The Aktina Pinpoint Head and Neck Stereotactic Localizer, Part Number 50-100, is used for the localization and fixation of patients undergoing stereotactic radiotherapy and radiosurgery of the cranial area, as well as radiotherapy of the head and neck area. Fixation is accomplished via two components: a customized Dental Tray that with the aid of slight vacuum suction fixes to the roof of the patient's mouth, and a customized head and neck support. Localization is accomplished via two components: a hardware component which comprises of a Stereotactic Fiducial Frame that is positioned over the patient's treatment area while being accurately interfaced to the Dental Tray, and a software component that reads the patient's Computed Tomography (CT) imaging series and determines the coordinate system of the patient within the fiducial frame. The Fiducial Frames are used during the patient's initial CT and then as a setup target box for each treatment thereafter.

The K103616 510(k) submission for the "Pinpoint Stereotactic Head and Neck Localizer" does not contain the detailed acceptance criteria or a study that proves the device meets specific performance criteria in the way typically expected for submissions involving AI/software with performance metrics.
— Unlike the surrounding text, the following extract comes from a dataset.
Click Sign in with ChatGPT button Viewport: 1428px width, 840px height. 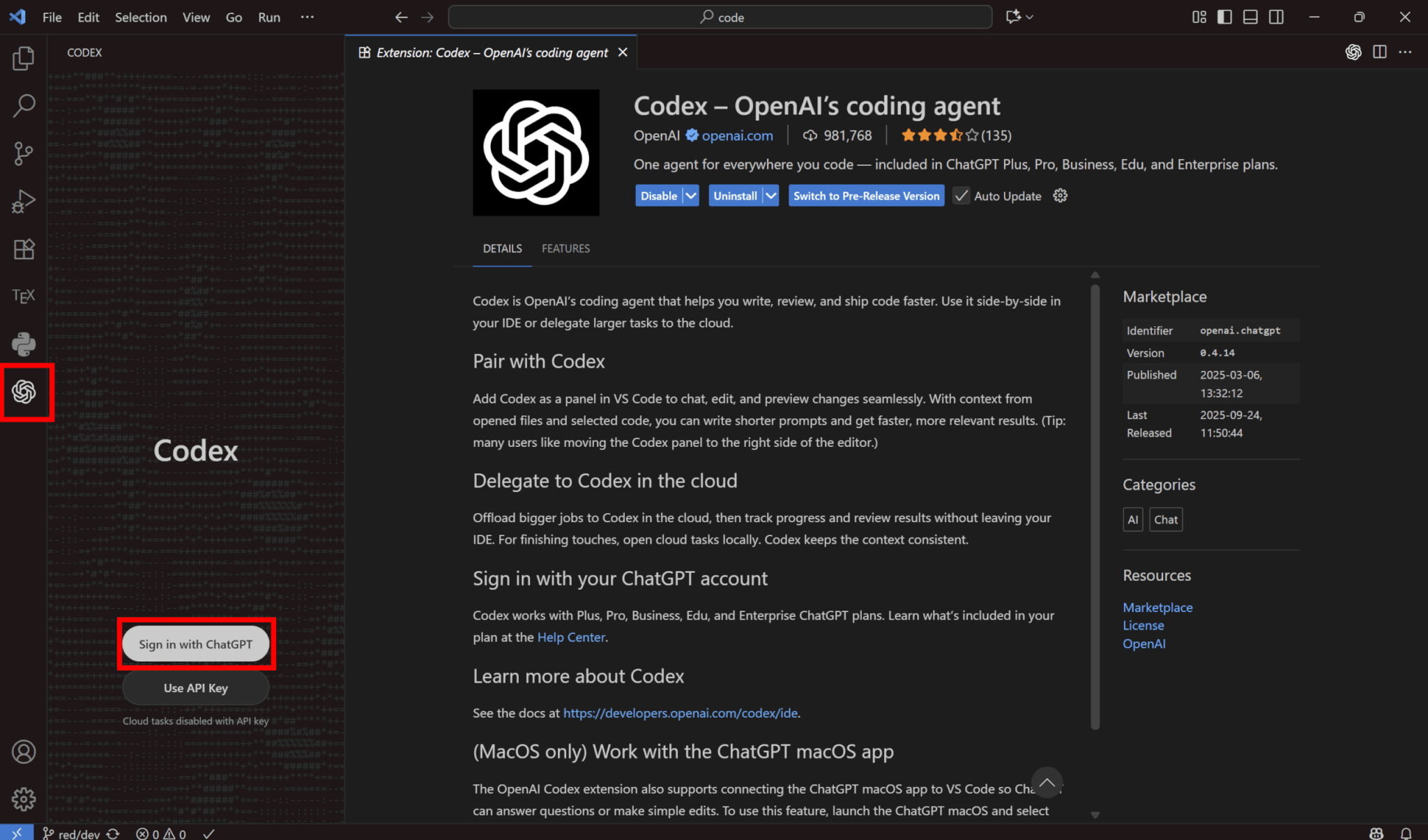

This submission is for a physical medical device (a head and neck fixation system with stereotactic localization hardware and software). The emphasis is on proving substantial equivalence to a predicate device, as opposed to demonstrating specific diagnostic or predictive performance metrics.

Here's an analysis based on the provided text, highlighting what is present and what is absent:

1. Table of Acceptance Criteria and Reported Device Performance:

Reasoning for Absence: The submission focuses on proving substantial equivalence to a predicate device, which had previously demonstrated its safety and effectiveness. The modifications to the device (new mouthpiece design with external vacuum port) are described as not altering its fundamental form, fit, or function, thus not requiring new performance studies with specific acceptance criteria in the context of diagnostic accuracy.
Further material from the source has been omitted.